2. Purchasing used equipment and old books. This really is a familiar mistake made by many beginning beekeepers. Buying used gear and old beekeeping publications isn’t a good idea, although it is understandable that one would need to cut costs as much as possible. First, used gear can come with “familial” difficulties. The extractor outlet might have a leak, or the uncapping knife mightn’t be sharp enough to uncap all the wax in one go. This would surely change the quality of one’s honey, which isn’t an ideal scenario particularly if a beekeeper is planning to begin a honey-selling company. Second, old novels can supply aged information on beekeeping. One might be stuck using the traditional approach when there are better and quicker ways production honey and to keep beehives.

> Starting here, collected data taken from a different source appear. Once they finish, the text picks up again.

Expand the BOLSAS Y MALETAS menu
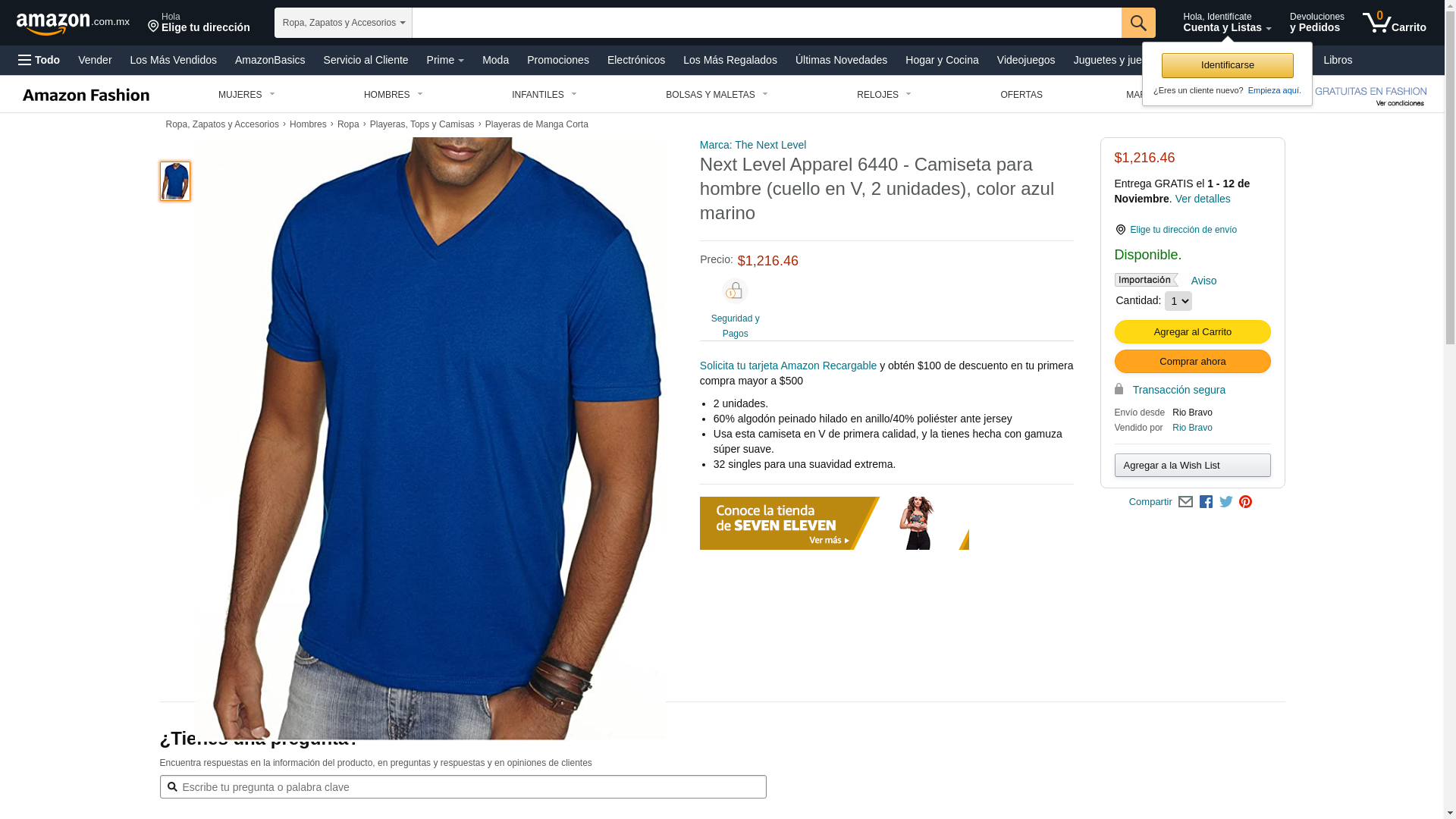Image resolution: width=1456 pixels, height=819 pixels. (717, 95)
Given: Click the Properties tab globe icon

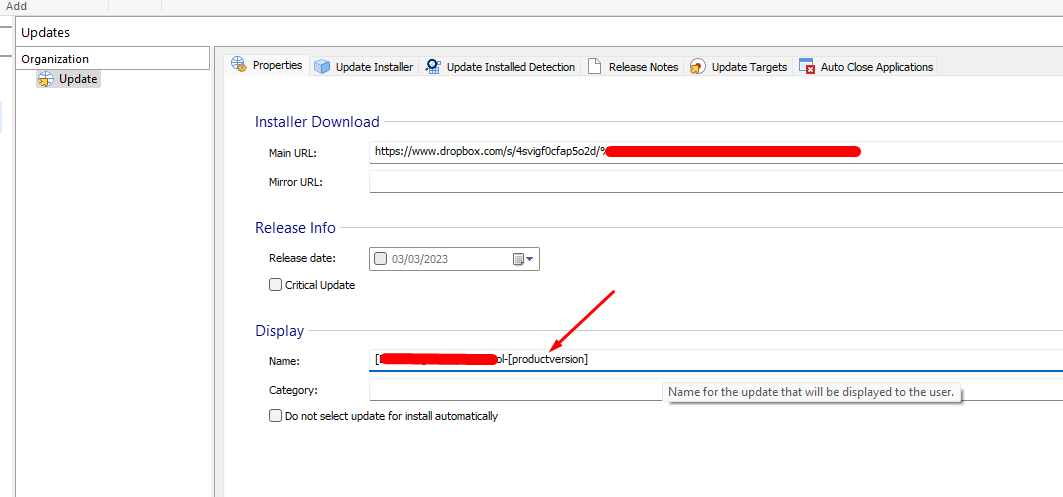Looking at the screenshot, I should (x=238, y=65).
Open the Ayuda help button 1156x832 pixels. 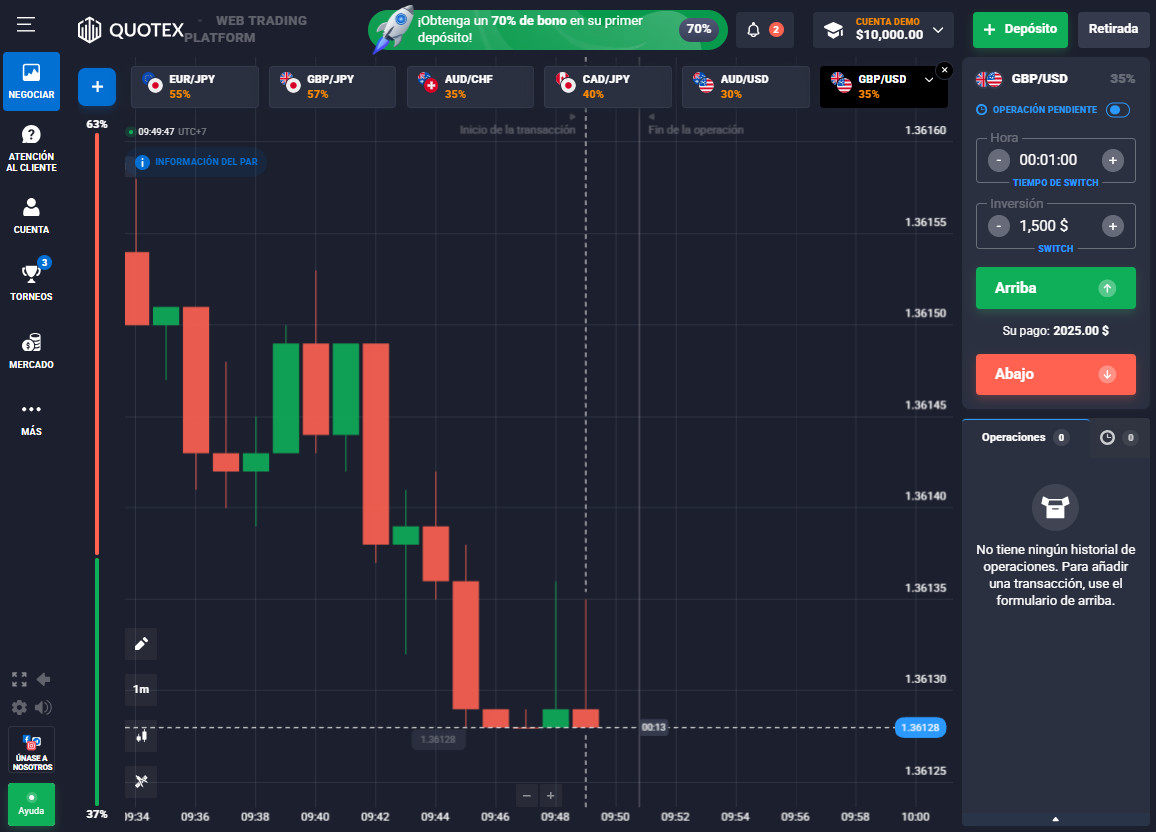31,804
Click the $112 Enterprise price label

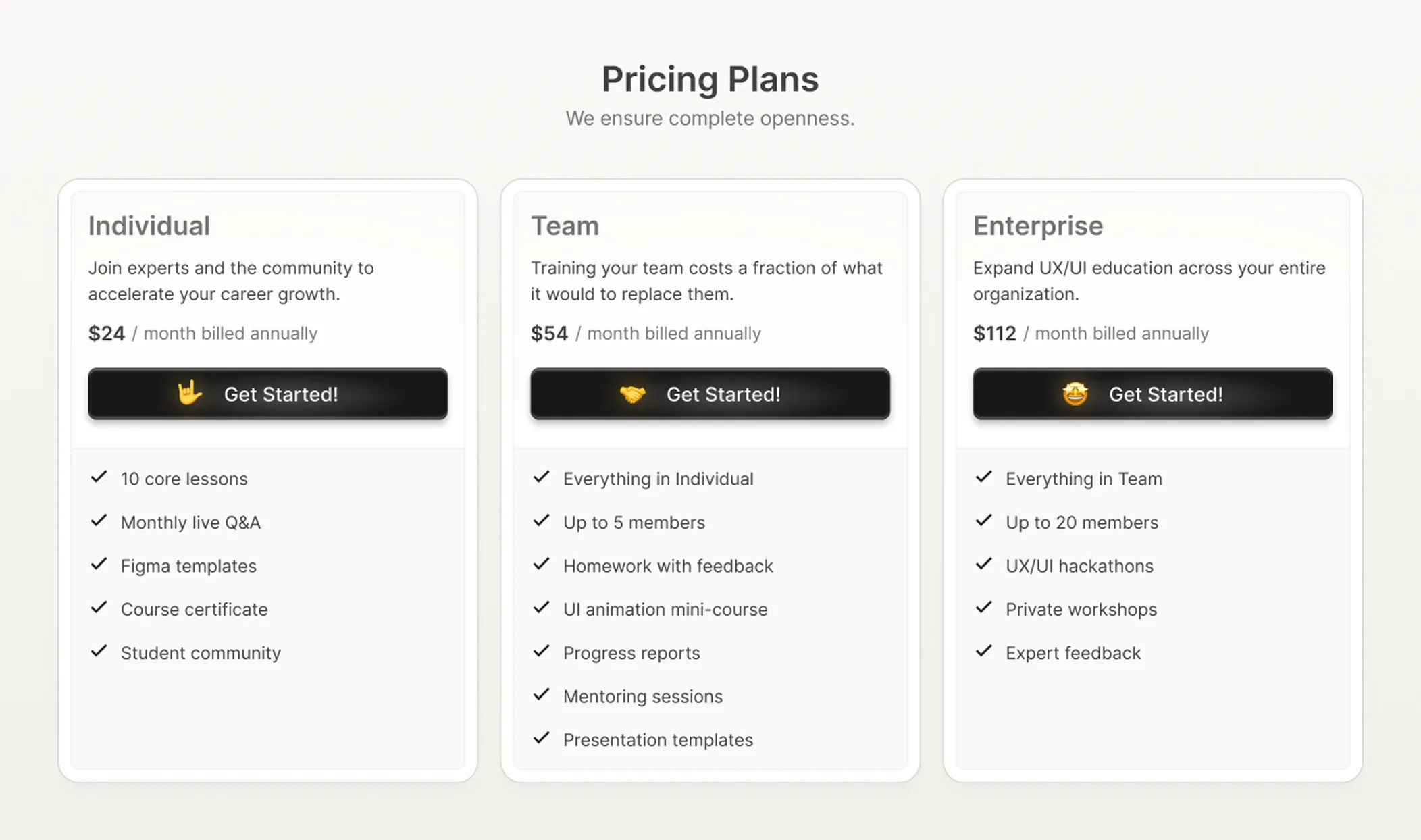click(994, 334)
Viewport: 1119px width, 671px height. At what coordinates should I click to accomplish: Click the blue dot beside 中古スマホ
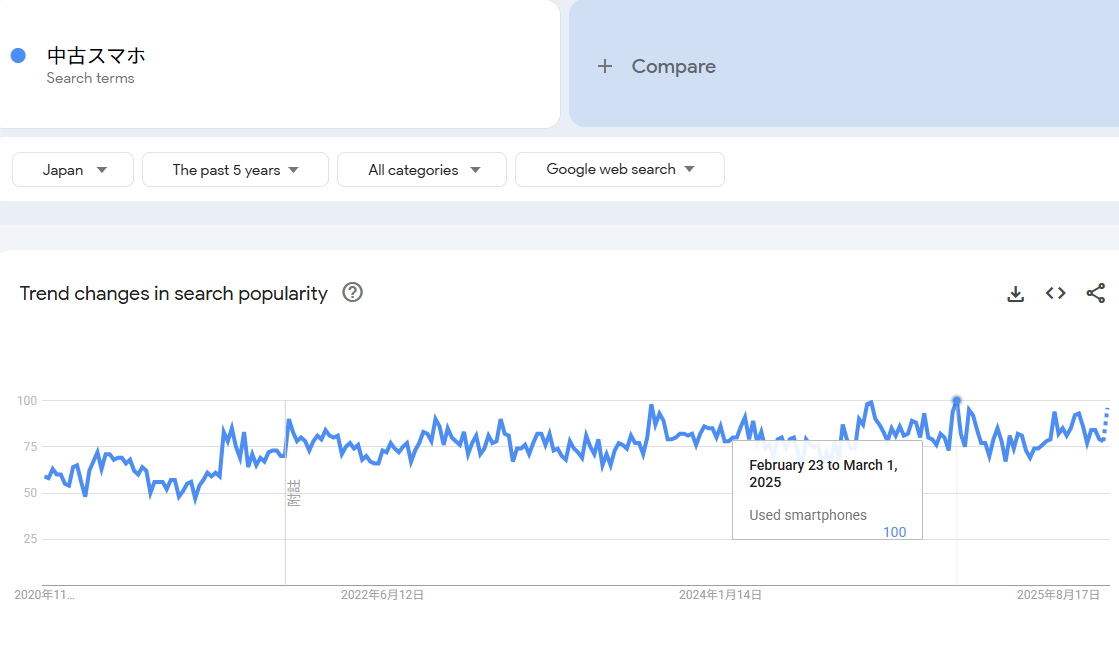(18, 56)
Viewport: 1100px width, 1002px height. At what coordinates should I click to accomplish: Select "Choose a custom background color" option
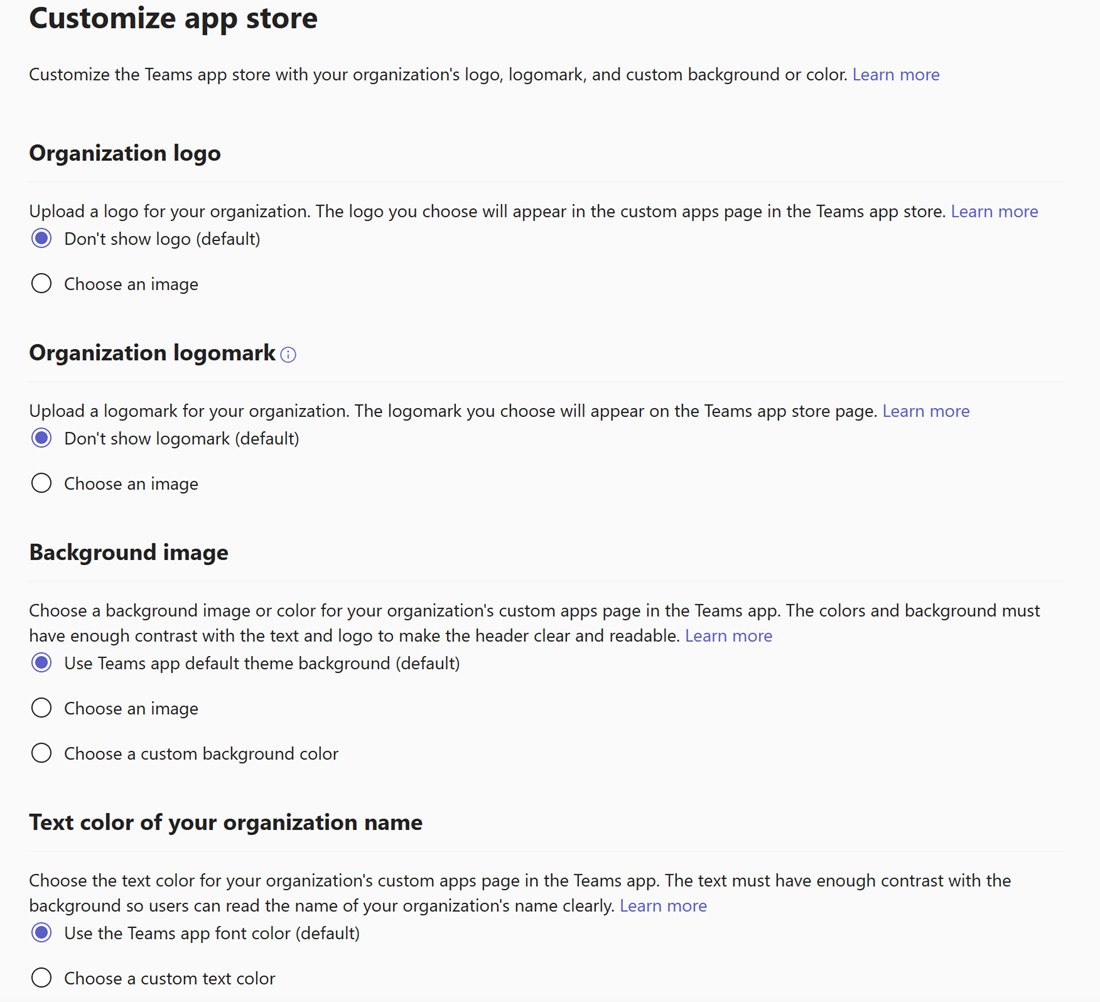41,753
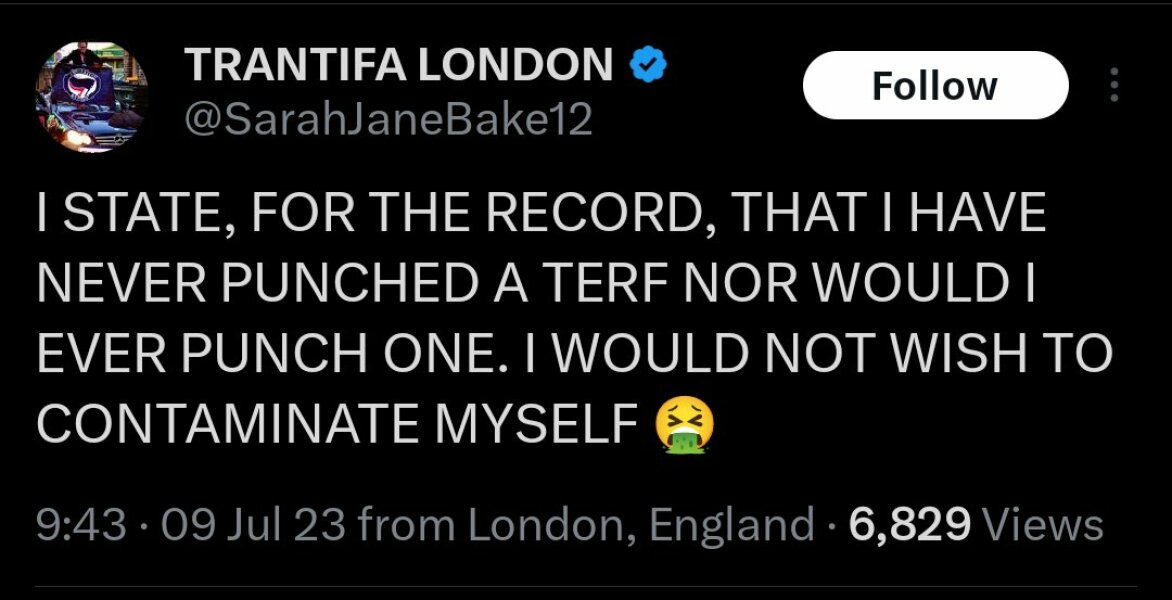This screenshot has height=600, width=1172.
Task: Click the separator dot before Views
Action: (833, 522)
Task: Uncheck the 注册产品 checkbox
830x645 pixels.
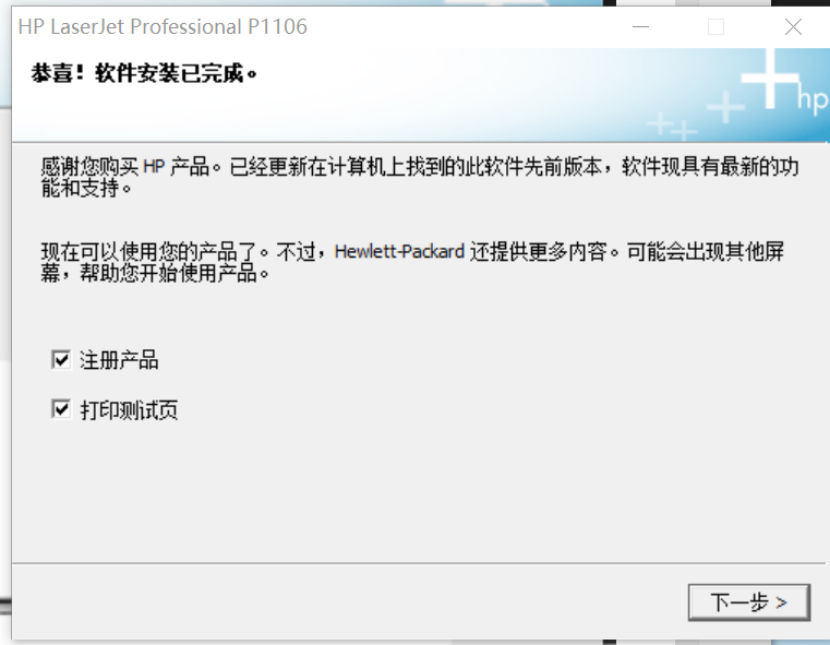Action: point(61,360)
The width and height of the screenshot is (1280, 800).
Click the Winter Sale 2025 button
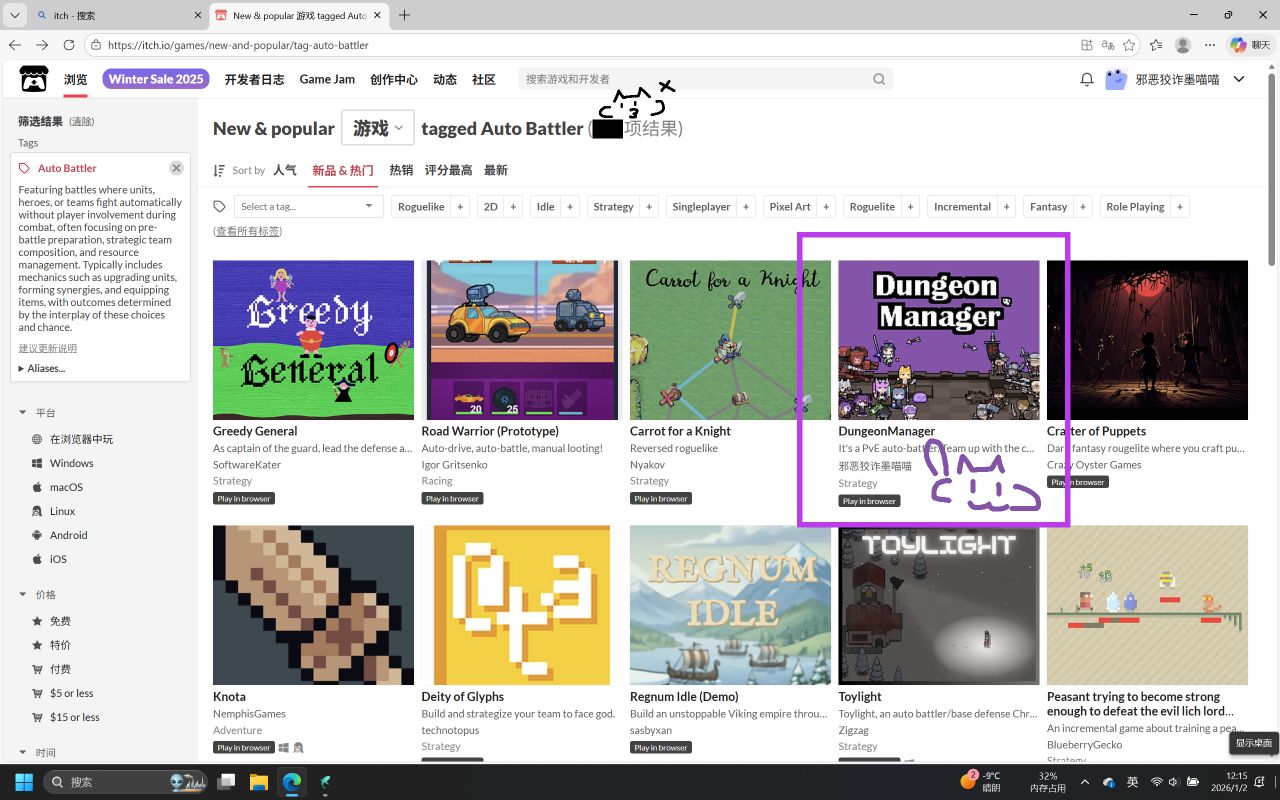[x=155, y=79]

3. Refraining from buying protective gear. Think relating to this. He/she’ll come out as a pincushion with all the bee stingers, if one does not wear protective equipment when managing the hives and gathering the honeycombs. Protective equipment is not cheap, yes, but it is going to help beekeepers avert having to pay medical bills from all the bee stings.
These three errors have been presented here to help future beekeepers avoid them. It’s a good idea to consult with a professional beekeeper before getting started beekeeping. If purchasing a particular thing seems overly high-priced, consistently think about the ending price ( in case that they don’t buy this thing now, will it cost them more later on?). In the end, it’s up to the individual to determine the best plan of action.